**Activity**
Write out the records below once more, exactly as they stand.

Stored items
---

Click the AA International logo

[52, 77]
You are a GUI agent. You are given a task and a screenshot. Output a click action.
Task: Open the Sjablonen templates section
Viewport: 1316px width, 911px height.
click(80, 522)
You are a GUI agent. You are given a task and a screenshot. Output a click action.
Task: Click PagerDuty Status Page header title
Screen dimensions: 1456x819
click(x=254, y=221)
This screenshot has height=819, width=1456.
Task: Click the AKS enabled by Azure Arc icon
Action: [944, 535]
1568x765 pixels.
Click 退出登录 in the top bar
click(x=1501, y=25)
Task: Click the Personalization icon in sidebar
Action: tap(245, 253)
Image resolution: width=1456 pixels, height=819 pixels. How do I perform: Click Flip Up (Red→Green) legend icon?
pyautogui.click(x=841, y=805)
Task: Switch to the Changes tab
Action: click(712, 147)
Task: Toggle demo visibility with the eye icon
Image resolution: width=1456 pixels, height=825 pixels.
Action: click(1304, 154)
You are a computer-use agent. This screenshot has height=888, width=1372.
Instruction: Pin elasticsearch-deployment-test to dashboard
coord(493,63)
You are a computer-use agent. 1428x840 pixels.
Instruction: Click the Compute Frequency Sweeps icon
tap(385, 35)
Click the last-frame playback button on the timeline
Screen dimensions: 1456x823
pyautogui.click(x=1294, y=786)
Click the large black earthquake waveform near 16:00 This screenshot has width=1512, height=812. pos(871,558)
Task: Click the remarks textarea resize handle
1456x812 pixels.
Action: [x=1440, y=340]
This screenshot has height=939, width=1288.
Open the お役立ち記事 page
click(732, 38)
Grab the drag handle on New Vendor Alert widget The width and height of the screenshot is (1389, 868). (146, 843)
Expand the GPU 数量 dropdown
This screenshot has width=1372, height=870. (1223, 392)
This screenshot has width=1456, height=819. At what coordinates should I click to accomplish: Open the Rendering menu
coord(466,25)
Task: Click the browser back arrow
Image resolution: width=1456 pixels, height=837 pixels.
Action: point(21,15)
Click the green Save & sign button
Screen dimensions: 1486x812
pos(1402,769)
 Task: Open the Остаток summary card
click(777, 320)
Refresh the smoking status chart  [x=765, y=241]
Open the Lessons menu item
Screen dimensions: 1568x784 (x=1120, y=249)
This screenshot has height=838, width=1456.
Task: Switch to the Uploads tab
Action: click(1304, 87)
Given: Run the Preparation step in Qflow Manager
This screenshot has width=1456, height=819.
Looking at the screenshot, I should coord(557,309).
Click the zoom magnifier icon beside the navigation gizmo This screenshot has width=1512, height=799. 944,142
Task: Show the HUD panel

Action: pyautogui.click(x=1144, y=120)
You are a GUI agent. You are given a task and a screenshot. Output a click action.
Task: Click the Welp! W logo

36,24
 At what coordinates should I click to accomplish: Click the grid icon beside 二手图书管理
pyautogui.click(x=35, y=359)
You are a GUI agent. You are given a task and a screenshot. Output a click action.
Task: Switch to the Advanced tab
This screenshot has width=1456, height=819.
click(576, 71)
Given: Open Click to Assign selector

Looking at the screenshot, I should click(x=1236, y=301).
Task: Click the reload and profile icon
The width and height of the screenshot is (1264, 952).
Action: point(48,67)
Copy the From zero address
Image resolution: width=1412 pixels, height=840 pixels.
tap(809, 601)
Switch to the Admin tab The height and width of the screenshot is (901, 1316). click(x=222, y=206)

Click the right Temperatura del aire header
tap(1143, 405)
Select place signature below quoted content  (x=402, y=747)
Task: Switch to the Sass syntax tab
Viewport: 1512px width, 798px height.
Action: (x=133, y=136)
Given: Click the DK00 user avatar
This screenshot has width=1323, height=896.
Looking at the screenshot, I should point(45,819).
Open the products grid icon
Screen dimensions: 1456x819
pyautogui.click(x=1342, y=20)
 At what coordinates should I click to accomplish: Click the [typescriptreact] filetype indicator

---

**Task solution**
Click the AA International logo

[52, 77]
You are a GUI agent. You are given a task and a screenshot. Output a click action.
Task: Open the Sjablonen templates section
Viewport: 1316px width, 911px height.
click(80, 522)
You are a GUI agent. You are given a task and a screenshot. Output a click action.
Task: Click PagerDuty Status Page header title
Screen dimensions: 1456x819
click(x=254, y=221)
This screenshot has height=819, width=1456.
Task: Click the AKS enabled by Azure Arc icon
Action: [944, 535]
1568x765 pixels.
Click 退出登录 in the top bar
click(x=1501, y=25)
Task: Click the Personalization icon in sidebar
Action: tap(245, 253)
Image resolution: width=1456 pixels, height=819 pixels. How do I perform: Click Flip Up (Red→Green) legend icon?
pyautogui.click(x=841, y=805)
Task: Switch to the Changes tab
Action: click(712, 147)
Task: Toggle demo visibility with the eye icon
Image resolution: width=1456 pixels, height=825 pixels.
Action: click(1304, 154)
You are a computer-use agent. This screenshot has height=888, width=1372.
Instruction: Pin elasticsearch-deployment-test to dashboard
coord(493,63)
You are a computer-use agent. 1428x840 pixels.
Instruction: Click the Compute Frequency Sweeps icon
tap(385, 35)
Click the last-frame playback button on the timeline
Screen dimensions: 1456x823
pyautogui.click(x=1294, y=786)
Click the large black earthquake waveform near 16:00 This screenshot has width=1512, height=812. pos(871,558)
Task: Click the remarks textarea resize handle
1456x812 pixels.
Action: [x=1440, y=340]
This screenshot has height=939, width=1288.
Open the お役立ち記事 page
click(732, 38)
Grab the drag handle on New Vendor Alert widget The width and height of the screenshot is (1389, 868). (146, 843)
Expand the GPU 数量 dropdown
This screenshot has width=1372, height=870. (1223, 392)
This screenshot has width=1456, height=819. At what coordinates should I click to accomplish: Open the Rendering menu
coord(466,25)
Task: Click the browser back arrow
Image resolution: width=1456 pixels, height=837 pixels.
Action: point(21,15)
Click the green Save & sign button
Screen dimensions: 1486x812
pos(1402,769)
 Task: Open the Остаток summary card
click(777, 320)
Refresh the smoking status chart  [x=765, y=241]
Open the Lessons menu item
Screen dimensions: 1568x784 (x=1120, y=249)
This screenshot has height=838, width=1456.
Task: Switch to the Uploads tab
Action: click(1304, 87)
Given: Run the Preparation step in Qflow Manager
This screenshot has width=1456, height=819.
Looking at the screenshot, I should coord(557,309).
Click the zoom magnifier icon beside the navigation gizmo This screenshot has width=1512, height=799. 944,142
Task: Show the HUD panel

Action: pyautogui.click(x=1144, y=120)
You are a GUI agent. You are given a task and a screenshot. Output a click action.
Task: Click the Welp! W logo

36,24
 At what coordinates should I click to accomplish: Click the grid icon beside 二手图书管理
pyautogui.click(x=35, y=359)
You are a GUI agent. You are given a task and a screenshot. Output a click action.
Task: Switch to the Advanced tab
This screenshot has width=1456, height=819.
click(576, 71)
Given: Open Click to Assign selector

Looking at the screenshot, I should click(x=1236, y=301).
Task: Click the reload and profile icon
The width and height of the screenshot is (1264, 952).
Action: point(48,67)
Copy the From zero address
Image resolution: width=1412 pixels, height=840 pixels.
tap(809, 601)
Switch to the Admin tab The height and width of the screenshot is (901, 1316). click(x=222, y=206)

Click the right Temperatura del aire header
tap(1143, 405)
Select place signature below quoted content  (x=402, y=747)
Task: Switch to the Sass syntax tab
Viewport: 1512px width, 798px height.
Action: (x=133, y=136)
Given: Click the DK00 user avatar
This screenshot has width=1323, height=896.
Looking at the screenshot, I should point(45,819).
Open the products grid icon
Screen dimensions: 1456x819
pyautogui.click(x=1342, y=20)
 At what coordinates should I click to accomplish: Click the [typescriptreact] filetype indicator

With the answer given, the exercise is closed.